Pretty superficial view in the time we have. Basically I think that the filter bubble comes up that we are all going to be, like, floating around in our bubbles is not really that valid. I don't think there's that big of a difference between what's happening now with the social media and what started happening with direct mail marketing in the US, you know, 50 years ago. That is commercial entities have a very strong incentive to research their markets and that's what they will do. I don't see that it's a fundamental departure ‑‑ I mean, the technology is more pervasive now, it's true.
We are doing more online, so there's more information about us. But I just think that compare this to somebody who sat down in 1962 and turned on, you know, ABC, CBS, or NBC in the US. I don't know what networks you had in India 50 years ago, probably had one or two. You know, so the question is sort of who does the filtering, and how multiple are the sources of the filtering and the algorithmic ‑‑ if there was one company doing this, I would be more concerned but this is happening with every website you visit, with every service you subscribe to as well as these broad platforms and ultimately you can opt out, and the technology is making it, you know, there are innovations in this market where people are discovering new ways to remove ads or to filter things, I don't view this ‑‑ this is not something that keeps me awake at night.

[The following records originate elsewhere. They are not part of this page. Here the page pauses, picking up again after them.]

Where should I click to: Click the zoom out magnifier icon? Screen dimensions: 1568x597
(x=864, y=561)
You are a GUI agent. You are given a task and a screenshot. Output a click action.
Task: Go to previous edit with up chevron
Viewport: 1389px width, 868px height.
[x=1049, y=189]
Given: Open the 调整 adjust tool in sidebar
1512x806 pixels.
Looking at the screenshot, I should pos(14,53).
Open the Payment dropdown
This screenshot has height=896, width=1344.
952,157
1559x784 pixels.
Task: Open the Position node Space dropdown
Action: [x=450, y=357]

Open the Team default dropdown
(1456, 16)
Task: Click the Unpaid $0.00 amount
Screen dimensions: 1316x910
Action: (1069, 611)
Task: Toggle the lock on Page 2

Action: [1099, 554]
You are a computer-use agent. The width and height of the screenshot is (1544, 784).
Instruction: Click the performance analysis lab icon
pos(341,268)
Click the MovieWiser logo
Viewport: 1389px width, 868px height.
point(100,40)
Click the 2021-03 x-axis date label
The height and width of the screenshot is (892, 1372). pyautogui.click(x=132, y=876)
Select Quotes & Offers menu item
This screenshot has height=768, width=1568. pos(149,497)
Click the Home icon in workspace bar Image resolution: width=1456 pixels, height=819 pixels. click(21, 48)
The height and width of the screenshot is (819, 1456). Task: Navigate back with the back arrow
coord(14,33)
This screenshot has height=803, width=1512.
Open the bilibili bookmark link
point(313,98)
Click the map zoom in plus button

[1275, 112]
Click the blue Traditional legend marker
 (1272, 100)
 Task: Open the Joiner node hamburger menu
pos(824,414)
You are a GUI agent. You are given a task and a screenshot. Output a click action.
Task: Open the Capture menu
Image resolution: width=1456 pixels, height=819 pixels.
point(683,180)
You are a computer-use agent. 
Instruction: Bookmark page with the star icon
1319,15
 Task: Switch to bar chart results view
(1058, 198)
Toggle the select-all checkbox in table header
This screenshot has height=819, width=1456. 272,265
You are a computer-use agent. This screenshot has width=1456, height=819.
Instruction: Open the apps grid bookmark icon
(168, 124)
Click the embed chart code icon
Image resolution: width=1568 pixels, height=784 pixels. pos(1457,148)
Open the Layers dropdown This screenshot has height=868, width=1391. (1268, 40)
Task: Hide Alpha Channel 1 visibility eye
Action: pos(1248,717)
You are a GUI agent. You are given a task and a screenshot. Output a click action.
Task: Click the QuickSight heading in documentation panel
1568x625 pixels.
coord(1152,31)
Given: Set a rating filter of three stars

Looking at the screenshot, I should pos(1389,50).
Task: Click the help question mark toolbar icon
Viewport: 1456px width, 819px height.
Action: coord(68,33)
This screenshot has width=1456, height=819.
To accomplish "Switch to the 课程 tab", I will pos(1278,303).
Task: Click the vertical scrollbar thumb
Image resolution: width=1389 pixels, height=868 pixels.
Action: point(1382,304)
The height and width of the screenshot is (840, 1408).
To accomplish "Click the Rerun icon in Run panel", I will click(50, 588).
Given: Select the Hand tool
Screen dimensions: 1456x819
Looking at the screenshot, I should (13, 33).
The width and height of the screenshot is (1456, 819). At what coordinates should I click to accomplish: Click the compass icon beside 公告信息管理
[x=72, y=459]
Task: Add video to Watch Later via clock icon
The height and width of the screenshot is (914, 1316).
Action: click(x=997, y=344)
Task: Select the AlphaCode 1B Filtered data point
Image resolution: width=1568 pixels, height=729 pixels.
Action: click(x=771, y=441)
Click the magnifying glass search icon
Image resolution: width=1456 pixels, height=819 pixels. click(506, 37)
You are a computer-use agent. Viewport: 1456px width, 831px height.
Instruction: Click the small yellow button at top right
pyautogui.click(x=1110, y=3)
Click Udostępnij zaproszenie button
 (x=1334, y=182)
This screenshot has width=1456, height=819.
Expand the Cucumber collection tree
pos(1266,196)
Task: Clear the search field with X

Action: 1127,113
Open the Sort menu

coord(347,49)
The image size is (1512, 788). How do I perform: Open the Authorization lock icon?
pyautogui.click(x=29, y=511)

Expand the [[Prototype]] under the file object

Let's put it that way.
Well, there is those are helpful words, do not worry about the filter bubble. Milton, thank you very much for spending your time with us and for the conversations here. I think it raised many thoughts, I think. It's still going to be in the heads of many today and we will probable ‑‑ our conversations when we talk about that on Friday and the, just what we did the whole week.
I think we could have ‑‑ couldn't have had anyone better to talk about that, and it was a pleasure. We don't keep you more busy. I guess you are having a lot of panels here. What are you doing and is there any panel that people should certainly come to visit you where you think it might be interesting for them?
Well, I'm doing the internet governance project which ‑‑ and I work on, is doing two ‑‑ pants, one of them is about TPP, the Trans‑Pacific Partnership, it's about trade and information trade and information services, and we are talking about the wreckage of that trade agreement, what was gain and lost by that. And basically since it's pretty much dead, we will be talking about the broader concept of the freedom of trade and information services and where that should go, and also about the relationship to intellectual property, putting that into the trade agreements, whether that makes sense or not.
And then we have another panel on Friday, I think it is, on DNS fragmentation. We are talking about various ways in which DNS and ultimate roots might form or certain kinds of name collisions might take place and whether this is a real threat or a fake threat and whether such fragmentation is maybe potentially a good thing if it means technical innovations can take root that would require people to migrate to a new technology.
The last one is going to be a disputed session, internet fragmentation is very much a ‑‑ this year, I think this is one highlight probably. Thank you very much for being here.
(Applause).
So we have a 15-minute break. And at noon, we are, we will continue with the newcomer session, that's the session where all the newcomers come in, and that is facilitated by whom?
By ‑‑
Make sure you be back here. Same room, here, yeah.